Last edit: 2013/02/15 @thanks to Volion

cclaerhout · Jan 26, 2013

Demo
Simple example:

Code:

[article=[b]source[/b]]This is a test article[/article]

Results without the above modification (and without the Stop AutoLinking Patch addon which I want to get rid of):

Formatter tree element:

Code:

array(1) {
  [0] => array(4) {
    ["tag"] => string(7) "article"
    ["option"] => string(2) "[b"
    ["original"] => array(2) {
      [0] => string(12) "[article=[b]"
      [1] => string(10) "[/article]"
    }
    ["children"] => array(1) {
      [0] => string(33) "source[/b]]This is a test article"
    }
  }
}

Visual

Results with the above modification

Formatter tree element

Code:

array(1) {
  [0] => array(4) {
    ["tag"] => string(7) "article"
    ["option"] => string(13) "[b]source[/b]"
    ["original"] => array(2) {
      [0] => string(23) "[article=[b]source[/b]]"
      [1] => string(10) "[/article]"
    }
    ["children"] => array(1) {
      [0] => string(22) "This is a test article"
    }
  }
}

Visual

cclaerhout · Jan 26, 2013

Detailed Regex (not exactly the same but almost - just one supplementary capturing group at the beginning):

This regex is no more used, it has been updated in the first post

PHP:

        $Pattern = '#(?x)                                              \#active regex comments
                \[(.+?)=                                              \#opening tag starts with an option
                (                                                      \#starts the captering repeating group
                \[([\w\d]+)(?:=.+?)?\].+?\[/\3\]                      \#repeating group 1 - standard bbcode structure... no need in theory of recursive mask
                |                                                      \#or
                [^\[\]]                                                \#repeating group 2 - everything else except the closing bracket of the opening tag
                )+?                                                    \#close the captering repeatin group and execute it               
                \]                                                    \#opening tag ends
                #iu';                                                  //Options: case sensitive + unicode

cclaerhout · Jan 26, 2013

A last feedback to parse the inner bbcodes inside options:
Do NOT do this directly in the parser class, example of what must not be done:

protected function _pushTagOpen

PHP:

        if($tagOption !== null && $this->_hasTagsInOptions === true)
        {
            $that = new ReflectionClass($this);
                $clone = $that->newInstance($this->_formatter);
            $tagOption = $clone->render($tagOption);
        }

Why? Because when creating a customized BbCode with a callback every user entries must be secured with the php command "htmlspecialchars" to prevent html code injection. Which means the bbcodes inside the options will be parsed... but not in a raw mode. The only solution (that I've found) is the one already used in the Stop AutoLinking Patch: apply the htmlspecialchars protection on user entry, get back the Parser from the Formatter, parse the protected entry, then the html code is sure and ready to be used.

Brent W · Jan 26, 2013

If the day ever comes when xenForo is released from the burden of the lawsuit... we are going to have one hell of an update.

cclaerhout · Jan 27, 2013

My previous code was working... on theory... but with only 1 bbcode

. Translation: it was a mess on a live website.

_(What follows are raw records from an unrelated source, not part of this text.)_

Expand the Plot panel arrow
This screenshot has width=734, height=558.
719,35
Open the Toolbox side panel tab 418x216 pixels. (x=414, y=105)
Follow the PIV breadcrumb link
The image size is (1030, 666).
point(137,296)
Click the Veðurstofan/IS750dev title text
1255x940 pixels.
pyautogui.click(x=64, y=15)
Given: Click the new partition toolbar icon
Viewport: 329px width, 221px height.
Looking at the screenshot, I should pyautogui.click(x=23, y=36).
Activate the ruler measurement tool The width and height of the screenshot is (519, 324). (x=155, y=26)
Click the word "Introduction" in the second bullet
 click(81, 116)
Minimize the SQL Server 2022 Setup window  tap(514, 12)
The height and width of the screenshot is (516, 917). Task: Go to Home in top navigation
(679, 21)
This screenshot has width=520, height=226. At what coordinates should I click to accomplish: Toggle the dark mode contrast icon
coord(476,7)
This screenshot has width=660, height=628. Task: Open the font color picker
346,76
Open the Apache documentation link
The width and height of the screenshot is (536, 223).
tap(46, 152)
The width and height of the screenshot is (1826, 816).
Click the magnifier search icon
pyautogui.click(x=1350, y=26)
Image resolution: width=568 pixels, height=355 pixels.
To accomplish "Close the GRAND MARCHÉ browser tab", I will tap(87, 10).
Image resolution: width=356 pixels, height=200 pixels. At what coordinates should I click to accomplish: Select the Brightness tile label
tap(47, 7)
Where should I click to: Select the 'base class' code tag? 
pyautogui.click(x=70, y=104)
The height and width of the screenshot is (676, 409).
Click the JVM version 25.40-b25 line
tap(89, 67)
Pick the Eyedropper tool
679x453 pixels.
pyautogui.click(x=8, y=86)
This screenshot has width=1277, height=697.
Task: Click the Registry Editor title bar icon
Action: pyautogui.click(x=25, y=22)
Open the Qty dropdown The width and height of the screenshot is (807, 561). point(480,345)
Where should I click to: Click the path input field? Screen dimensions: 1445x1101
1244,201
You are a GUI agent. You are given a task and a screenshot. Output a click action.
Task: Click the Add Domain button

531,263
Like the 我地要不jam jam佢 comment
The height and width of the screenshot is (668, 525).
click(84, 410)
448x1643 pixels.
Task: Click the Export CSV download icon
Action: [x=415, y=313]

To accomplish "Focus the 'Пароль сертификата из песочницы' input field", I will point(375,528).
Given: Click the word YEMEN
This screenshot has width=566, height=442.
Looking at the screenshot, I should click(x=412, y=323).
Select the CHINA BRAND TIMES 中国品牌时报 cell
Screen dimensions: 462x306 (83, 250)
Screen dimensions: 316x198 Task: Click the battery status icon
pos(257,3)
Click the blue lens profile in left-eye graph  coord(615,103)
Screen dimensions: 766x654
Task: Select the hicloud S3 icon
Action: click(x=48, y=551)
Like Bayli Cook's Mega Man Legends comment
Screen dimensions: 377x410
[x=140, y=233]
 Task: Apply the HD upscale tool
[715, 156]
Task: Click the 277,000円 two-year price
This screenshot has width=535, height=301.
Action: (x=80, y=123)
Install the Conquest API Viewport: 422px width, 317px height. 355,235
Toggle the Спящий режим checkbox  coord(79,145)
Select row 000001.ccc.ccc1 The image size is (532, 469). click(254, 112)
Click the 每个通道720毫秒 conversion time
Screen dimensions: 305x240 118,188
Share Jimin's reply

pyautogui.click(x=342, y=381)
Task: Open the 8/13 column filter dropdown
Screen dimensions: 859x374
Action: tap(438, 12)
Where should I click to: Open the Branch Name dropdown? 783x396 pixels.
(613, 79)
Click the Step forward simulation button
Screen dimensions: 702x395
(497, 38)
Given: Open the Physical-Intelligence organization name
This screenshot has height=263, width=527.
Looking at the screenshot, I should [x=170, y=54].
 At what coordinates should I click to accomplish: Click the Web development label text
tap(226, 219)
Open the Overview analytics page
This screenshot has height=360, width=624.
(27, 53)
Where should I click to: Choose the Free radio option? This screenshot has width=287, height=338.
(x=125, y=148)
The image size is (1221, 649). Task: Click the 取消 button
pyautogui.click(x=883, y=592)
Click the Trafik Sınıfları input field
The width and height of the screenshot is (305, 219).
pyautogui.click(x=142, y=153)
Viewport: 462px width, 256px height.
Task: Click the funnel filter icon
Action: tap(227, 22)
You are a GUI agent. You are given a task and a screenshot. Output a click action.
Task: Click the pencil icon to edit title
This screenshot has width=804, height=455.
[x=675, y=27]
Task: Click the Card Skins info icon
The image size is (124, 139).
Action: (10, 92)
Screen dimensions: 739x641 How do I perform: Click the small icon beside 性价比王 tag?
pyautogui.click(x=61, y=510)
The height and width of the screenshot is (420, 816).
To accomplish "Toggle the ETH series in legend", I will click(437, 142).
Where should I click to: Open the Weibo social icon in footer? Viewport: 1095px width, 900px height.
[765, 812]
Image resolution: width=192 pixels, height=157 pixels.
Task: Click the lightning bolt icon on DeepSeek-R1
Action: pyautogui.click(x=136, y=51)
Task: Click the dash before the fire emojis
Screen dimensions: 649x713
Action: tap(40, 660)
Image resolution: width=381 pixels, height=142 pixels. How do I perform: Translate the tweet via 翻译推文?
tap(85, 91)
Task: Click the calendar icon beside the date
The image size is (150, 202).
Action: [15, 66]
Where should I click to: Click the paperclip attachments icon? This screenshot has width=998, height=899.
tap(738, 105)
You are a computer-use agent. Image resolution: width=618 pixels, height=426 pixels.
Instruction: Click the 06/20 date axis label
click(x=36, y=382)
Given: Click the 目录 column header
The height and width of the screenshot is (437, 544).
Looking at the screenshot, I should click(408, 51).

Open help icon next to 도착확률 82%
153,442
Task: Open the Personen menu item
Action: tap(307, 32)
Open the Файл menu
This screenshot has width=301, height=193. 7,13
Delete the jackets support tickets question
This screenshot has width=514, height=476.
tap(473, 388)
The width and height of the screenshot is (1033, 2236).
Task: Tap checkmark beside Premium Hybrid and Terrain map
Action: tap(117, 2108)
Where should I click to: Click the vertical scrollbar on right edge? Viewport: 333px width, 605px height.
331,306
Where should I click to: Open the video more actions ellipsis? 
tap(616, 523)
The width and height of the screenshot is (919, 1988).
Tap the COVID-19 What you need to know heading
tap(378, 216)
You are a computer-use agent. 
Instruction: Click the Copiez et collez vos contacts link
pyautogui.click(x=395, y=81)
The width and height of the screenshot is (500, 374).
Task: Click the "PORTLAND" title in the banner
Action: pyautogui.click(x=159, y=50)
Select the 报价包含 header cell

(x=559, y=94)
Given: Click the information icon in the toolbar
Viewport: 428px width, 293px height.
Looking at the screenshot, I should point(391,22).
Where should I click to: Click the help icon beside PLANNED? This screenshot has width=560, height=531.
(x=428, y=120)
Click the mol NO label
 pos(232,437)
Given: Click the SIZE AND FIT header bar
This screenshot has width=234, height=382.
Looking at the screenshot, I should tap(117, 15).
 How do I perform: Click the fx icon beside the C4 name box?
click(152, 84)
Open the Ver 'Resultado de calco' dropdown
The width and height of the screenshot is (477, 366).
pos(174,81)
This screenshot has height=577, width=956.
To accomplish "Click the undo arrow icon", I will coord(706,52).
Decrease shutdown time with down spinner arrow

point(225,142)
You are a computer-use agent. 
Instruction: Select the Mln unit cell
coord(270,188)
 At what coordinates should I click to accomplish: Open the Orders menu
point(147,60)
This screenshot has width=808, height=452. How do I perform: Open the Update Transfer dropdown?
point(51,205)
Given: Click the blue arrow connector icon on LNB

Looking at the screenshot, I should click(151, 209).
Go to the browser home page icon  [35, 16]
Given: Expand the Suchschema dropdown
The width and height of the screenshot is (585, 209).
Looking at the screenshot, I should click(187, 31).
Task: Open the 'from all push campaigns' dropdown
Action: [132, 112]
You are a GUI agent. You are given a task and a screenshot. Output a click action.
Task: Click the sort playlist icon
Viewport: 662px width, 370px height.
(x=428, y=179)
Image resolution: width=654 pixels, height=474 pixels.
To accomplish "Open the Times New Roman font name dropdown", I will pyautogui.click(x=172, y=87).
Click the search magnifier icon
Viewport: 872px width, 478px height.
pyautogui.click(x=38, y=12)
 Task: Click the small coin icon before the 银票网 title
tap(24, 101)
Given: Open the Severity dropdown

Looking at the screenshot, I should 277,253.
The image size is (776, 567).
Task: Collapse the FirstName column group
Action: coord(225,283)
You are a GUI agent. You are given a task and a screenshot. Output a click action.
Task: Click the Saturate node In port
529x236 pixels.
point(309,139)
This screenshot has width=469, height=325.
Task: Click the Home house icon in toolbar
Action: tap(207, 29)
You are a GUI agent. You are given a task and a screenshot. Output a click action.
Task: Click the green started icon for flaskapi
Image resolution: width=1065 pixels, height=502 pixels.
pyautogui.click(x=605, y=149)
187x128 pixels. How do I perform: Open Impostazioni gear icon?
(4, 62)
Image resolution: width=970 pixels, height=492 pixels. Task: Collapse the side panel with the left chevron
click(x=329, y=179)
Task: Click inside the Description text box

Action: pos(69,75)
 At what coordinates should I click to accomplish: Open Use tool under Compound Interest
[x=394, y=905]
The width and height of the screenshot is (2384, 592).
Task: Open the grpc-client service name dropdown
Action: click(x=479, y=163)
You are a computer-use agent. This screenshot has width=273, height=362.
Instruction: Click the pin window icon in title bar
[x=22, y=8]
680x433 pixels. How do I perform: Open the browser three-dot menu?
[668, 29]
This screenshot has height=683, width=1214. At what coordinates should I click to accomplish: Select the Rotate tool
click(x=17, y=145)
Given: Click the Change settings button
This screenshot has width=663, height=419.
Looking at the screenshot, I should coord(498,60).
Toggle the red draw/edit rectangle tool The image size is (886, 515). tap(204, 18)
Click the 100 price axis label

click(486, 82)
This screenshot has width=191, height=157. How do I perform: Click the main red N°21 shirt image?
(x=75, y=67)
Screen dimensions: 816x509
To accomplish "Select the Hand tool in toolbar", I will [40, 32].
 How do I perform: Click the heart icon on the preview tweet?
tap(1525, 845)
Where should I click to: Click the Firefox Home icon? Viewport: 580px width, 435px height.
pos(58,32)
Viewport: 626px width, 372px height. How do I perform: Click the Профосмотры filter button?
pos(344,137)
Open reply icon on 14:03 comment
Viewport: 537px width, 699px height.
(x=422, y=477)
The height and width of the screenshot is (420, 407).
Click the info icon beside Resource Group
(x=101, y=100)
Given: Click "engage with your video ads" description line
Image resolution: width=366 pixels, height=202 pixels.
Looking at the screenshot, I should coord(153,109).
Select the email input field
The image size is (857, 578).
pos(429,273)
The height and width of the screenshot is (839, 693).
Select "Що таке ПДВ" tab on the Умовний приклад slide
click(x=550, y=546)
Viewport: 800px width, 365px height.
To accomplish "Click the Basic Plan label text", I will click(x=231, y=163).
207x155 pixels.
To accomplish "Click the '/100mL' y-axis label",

I've updated it in the first post. Now considering that a preg_replace will be always slower than a strpos (cf for example this article), I don't think XenForo should have it in default.
Nevertheless, I've compared both on a page with a lot of bbcodes (I only use the stats from the debug mode...) and the results were the same.

So It would be nice if we can have the choice to modify this behaviour with the possibility to extend the parser.

cclaerhout · Feb 14, 2013

The code of the first post has been edited for those who are using php 5.4 and who would have errors in logs (from the thread preview - full template ; example).
If you have already done the modification, here is the way to update it:
Search:

PHP:

        //Modification starts
        $bbCodesOptionsPattern = '#\[(?:/)?[\w\d]+?(?:=(\[([\w\d]+?)(?:=.+?)?\].+?\[/\2\]|[^\[\]])+?)?(?P<closingBracket>\])#iu';
        preg_match($bbCodesOptionsPattern, $this->_text, $matches, PREG_OFFSET_CAPTURE, $tagStartPosition);
        $tagContentEndPosition = $matches['closingBracket'][1];
        //Modification ends
 
        //$tagContentEndPosition = strpos($this->_text, ']', $tagStartPosition); //for reference

Replace:

PHP:

        //Modification starts
        $bbCodesOptionsPattern = '#\[(?:/)?[\w\d]+?(?:=(\[([\w\d]+?)(?:=.+?)?\].+?\[/\2\]|[^\[\]])+?)?(?P<closingBracket>\])#iu';
        if(preg_match($bbCodesOptionsPattern, $this->_text, $matches, PREG_OFFSET_CAPTURE, $tagStartPosition) && isset($matches['closingBracket'][1]))
        {
            $tagContentEndPosition = $matches['closingBracket'][1];
        }
        else
        {
            $tagContentEndPosition = false;       
        }
        //Modification ends
 
        //$tagContentEndPosition = strpos($this->_text, ']', $tagStartPosition); //for reference

tyteen4a03 · Apr 11, 2013

Bumping this.

This supports nested codes (depth = 3+), does it?

cclaerhout · Apr 11, 2013

tyteen4a03 said:
This supports nested codes (depth = 3+), does it?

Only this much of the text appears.